3. If we draw a general balance sheet of the activities in connection with the resettlement of Greek refugees in the 20’s we find that the success achieved was largely due to the following facts:
-Feeding of the refugees through humanitarian organizations was discontinued in the earliest stages and replaced by constructive resettlement measures;
-Resettlement was carried out by an autonomous body solely responsible to the League of Nations;
-Adequate financing was provided through the means of international loans under the auspices of the League of Nations;
-New sociological units were formed aiming at a certain degree of self-sufficiency and mostly organized on co-operative principles.

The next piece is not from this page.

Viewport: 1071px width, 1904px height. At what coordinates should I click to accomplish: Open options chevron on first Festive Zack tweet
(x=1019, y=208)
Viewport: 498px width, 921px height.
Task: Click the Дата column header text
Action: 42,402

4. These remarks furnish the guiding elements for the solution of the Arab refugee problem in the Middle East. In fact, prospects for their successful resettlement area much more promising than they ever were before in similar ventures, particularly so because:
a) the Arab population forms a homogeneous mass with almost identical cultural, sociological and political background;
b) all refugees originate from the same country;
c) settlement could be carried out immediately and not in successive waves which, for example, had hampered the Bulgarian resettlement scheme after World War I;
d) the means for financing the scheme could be made available because all countries organized in the U.N.O. are conscious of the fact that peace in the Middle East is fundamentally a matter of economic betterment and rehabilitation;
e) and finally, because the form of economically self-supporting units, mainly through organization on co-operative lines, is no strange feature for the bulk of, Arab refugees who have witnessed the success of this system during the past 30 years of Jewish colonization.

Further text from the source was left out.